Incontriamo, tra le provocazioni del Grande Giubileo, piccoli eventi che sono grandi segni. A mensa, con Giovanni Paolo II, non c’erano le moltitudini che lo seguono plaudenti e gridando “viva il Papa!”. Nemmeno c’erano personalità illustri, per merito o per ruolo svolto nel secolo che ormai se n’è andato. Per il compleanno di Gesù Cristo, sono stati invitati  i più poveri, i senza dimora, gli uomini e le donne della solitudine e della sofferenza. In apparenza un piccolo evento.
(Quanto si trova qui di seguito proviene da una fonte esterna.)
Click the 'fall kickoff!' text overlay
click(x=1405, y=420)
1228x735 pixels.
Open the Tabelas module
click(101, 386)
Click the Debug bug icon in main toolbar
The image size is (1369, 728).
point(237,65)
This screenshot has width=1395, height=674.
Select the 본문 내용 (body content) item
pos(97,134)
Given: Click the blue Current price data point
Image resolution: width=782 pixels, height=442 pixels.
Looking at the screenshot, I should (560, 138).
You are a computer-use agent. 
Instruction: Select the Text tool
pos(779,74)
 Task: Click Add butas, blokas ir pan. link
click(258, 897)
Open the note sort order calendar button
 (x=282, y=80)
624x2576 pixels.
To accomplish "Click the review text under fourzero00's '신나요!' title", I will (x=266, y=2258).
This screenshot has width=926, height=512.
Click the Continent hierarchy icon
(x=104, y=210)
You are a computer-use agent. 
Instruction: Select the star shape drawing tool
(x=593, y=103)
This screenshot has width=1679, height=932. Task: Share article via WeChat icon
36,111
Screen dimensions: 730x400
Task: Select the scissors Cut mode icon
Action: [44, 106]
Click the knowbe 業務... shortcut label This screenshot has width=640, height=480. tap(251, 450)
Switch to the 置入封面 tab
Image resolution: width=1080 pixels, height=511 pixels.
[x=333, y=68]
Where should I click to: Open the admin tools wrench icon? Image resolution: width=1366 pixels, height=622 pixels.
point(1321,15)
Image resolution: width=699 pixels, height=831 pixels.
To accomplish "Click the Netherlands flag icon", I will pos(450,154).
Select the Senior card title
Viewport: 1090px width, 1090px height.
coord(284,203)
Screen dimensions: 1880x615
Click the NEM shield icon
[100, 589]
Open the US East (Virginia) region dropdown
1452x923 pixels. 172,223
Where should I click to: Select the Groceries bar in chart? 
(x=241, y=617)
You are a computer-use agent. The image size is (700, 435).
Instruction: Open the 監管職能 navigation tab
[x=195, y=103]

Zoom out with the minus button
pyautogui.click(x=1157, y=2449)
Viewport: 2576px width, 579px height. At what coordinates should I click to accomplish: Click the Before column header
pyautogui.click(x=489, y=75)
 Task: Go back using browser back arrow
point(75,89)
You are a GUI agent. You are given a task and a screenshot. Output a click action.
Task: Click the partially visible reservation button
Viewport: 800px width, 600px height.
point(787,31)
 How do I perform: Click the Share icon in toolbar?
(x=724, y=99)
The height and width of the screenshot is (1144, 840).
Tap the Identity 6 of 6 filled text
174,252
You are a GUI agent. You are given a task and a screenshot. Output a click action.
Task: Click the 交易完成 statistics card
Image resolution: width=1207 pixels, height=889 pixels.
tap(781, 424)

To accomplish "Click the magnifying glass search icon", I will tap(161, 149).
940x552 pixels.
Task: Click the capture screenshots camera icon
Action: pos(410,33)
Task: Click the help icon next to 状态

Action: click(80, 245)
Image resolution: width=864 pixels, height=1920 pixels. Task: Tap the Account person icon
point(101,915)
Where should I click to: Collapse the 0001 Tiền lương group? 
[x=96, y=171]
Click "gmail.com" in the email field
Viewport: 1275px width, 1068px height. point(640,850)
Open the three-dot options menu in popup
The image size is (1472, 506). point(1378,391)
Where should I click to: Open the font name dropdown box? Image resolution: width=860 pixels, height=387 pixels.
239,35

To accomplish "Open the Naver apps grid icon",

In un primo momento abbiamo visto entrare, nella grande sala da pranzo, questi abituali commensali, con qualche incertezza e titubanza. Si capisce. C’erano persino le telecamere piazzate, per dovere di cronaca, e loro non sono gente abituata alle luci della ribalta. La massima aspirazione (e chi non ce l’ha?) era una foto ricordo della lieta occasione. Poi dopo il primo impatto, riacquistata la dimensione privata di questa come di qualsiasi altra mensa, in questa come in qualsiasi altra dimora, il piccolo evento umano si è trasformato in un grande segno cristiano. Con la letizia sincera che accompagna  i gesti semplici e buoni e le parole, semplici e buone, che ne conseguono.

Vorrei…

Mi è venuto più volte il pensiero, girando per il mondo, della fatica che comporta il “mestiere di Papa”. Non penso soltanto alle fatiche più evidenti, i viaggi, le cerimonie, i discorsi pubblici. Quelli che deve ascoltare più ancora di quelli che deve pronunciare. Penso al faticare quotidiano e per così dire minore delle strette di mano e dei colloqui. Ciascuno, appena può, e specialmente se ha qualche responsabilità pesante sulle spalle, riversa su quest’uomo “vestito di bianco” la propria fatica di vivere, i problemi della sua gente, vicina o lontana, le complicazioni della storia che non riesce a risolvere. Ciascuno attende una parola, una risposta altrettanto complicata perché i potenti, quale che sia la diversa misura  del loro potere, sono assai spesso persone complesse, per non dire altro. Non è che i poveri, i senza dimora, gli emarginati, gli abbandonati non abbiano problemi anche più drammatici e quotidiani. Anzi. Ne sono più duramente e personalmente colpiti. Ma, anche per questo, sanno cogliere le cose essenziali della vita ed esprimersi in modo semplice ed altrettanto essenziale. “Vorrei avervi sempre con me”, ha detto il Papa agli  inabituali  commensali: Desiderio cristiano alla  mensa di un giubileo davvero grande.

Alì

Alì Agcà, graziato dal Presidente della Repubblica italiana, ha lasciato il carcere in Italia per una nuova detenzione in Turchia dove viene processato per un delitto precedente l’attentato al Papa. Non ha chiarito tante cose che stanno dietro quei colpi di pistola, in Piazza San Pietro, il 13 maggio 1978. Il rilascio di Alì lascia lo strascico di molte discussioni sul piano giuridico e politico. Noi ricordiamo la voce di Giovanni Paolo II che abbiamo temuto di non riascoltare  più in quel mese di maggio. La voce incrinata che diceva: “Ho perdonato il fratello che mi ha colpito”. Oltre il giuridico e politico e tutte le discussioni che ci sono state, ci sono e ci saranno.